``John McCain does no favors for, nor gives no special treatment to, any lobbyists -- even if they are a friend of his,'' Charlie Black, a longtime Republican strategist, said on CBS's ``Face the Nation'' program. ``He listens to both sides of issues from representatives from both sides, makes a decision on the merits and goes ahead.''
The New York Times raised questions about McCain's relationship with Washington telecommunications lobbyist Vicki Iseman in a front-page story Feb. 21, suggesting that the senator's ties with the lobbyist were behind his decision to write a letter to the Federal Communications Commission on behalf of a company she represented.
``Senator McCain does not act in his own self-interest or in his own political interests in making decisions, but rather in the interest of the country even if there's a cost to him politically,'' Black, now chairman of BKSH & Associates, a Washington lobbying firm, said.
So let's see if we have this straight -- a longtime lobbyist, who is running the presidential campaign of a senator whose claim to fame is exonerating himself of being part of the Keating Five by inveighing against lobbyists, is as sure as sure can be that said senator's junkets on a corporate jet and letters on behalf of the same corporation are just coincidence.
Where the Times really fucked up on this story is by allowing the more salacious allegations creep into the storyline.

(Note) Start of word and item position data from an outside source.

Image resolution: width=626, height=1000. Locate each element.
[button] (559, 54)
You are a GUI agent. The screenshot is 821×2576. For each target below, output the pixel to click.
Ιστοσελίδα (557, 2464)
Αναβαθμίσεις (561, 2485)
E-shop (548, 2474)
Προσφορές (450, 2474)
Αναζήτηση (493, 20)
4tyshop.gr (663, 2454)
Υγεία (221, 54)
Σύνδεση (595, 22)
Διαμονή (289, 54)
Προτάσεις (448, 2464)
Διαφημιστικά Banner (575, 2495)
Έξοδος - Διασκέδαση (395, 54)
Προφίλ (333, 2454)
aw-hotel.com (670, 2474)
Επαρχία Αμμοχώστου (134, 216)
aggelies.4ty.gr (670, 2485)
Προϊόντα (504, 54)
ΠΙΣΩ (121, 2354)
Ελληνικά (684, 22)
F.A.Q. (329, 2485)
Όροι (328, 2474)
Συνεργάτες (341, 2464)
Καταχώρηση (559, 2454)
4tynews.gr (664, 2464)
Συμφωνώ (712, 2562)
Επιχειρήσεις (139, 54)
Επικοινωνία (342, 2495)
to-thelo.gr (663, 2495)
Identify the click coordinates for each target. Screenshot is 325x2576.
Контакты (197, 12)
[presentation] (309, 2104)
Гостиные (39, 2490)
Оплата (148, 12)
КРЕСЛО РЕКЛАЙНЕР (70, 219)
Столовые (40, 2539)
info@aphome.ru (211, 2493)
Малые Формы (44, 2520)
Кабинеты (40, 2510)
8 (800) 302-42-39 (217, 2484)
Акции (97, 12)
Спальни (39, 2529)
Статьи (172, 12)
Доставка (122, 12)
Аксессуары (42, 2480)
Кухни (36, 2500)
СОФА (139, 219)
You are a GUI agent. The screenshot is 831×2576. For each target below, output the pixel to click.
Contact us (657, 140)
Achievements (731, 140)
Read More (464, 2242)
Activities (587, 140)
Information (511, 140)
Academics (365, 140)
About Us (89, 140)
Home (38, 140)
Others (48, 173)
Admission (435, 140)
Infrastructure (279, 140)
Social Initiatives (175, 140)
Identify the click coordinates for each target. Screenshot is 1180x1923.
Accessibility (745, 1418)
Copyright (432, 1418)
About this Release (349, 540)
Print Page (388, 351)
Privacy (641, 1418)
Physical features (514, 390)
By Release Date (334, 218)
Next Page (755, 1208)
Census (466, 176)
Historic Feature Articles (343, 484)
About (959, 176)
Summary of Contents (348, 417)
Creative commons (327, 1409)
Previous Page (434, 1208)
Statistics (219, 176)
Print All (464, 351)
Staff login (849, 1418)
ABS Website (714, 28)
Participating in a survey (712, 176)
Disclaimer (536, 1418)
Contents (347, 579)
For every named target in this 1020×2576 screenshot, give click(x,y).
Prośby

If you have no corroboration, only anonymous insinuations, that McCain and Iseman had something going on, then don't bother bringing it up.
They allowed Straight Talk to at least feint toward the high ground on the sex aspect, and avoid mentioning the real part of the story, the money. This is the kind of incompetent shit you expect out of the local fishwrap, and instead of pressing the reporters to come up with some corroboration, the editorial staff just instinctively reaches for the kneepads.
2 comments:
Hey! I work for a local fishwrap, and I (nor anyone I work with) would f**k up a story that badly. (Not that we're allowed to cover politics above the city council level. That's what we have AP for, we're told). It's almost as if the people who own the media would rather have their readers get their political "news" from incompetent assclowns.
Yeah, at the local level, I imagine that covering national or international politics away from the newswire would, from the standpoint of management, require some amount of editorializing. But I think you're on to something in general -- it's not a coincidence that the mainstream corporate media prefers to streamline the model, and the subsidiaries directly feed off that model.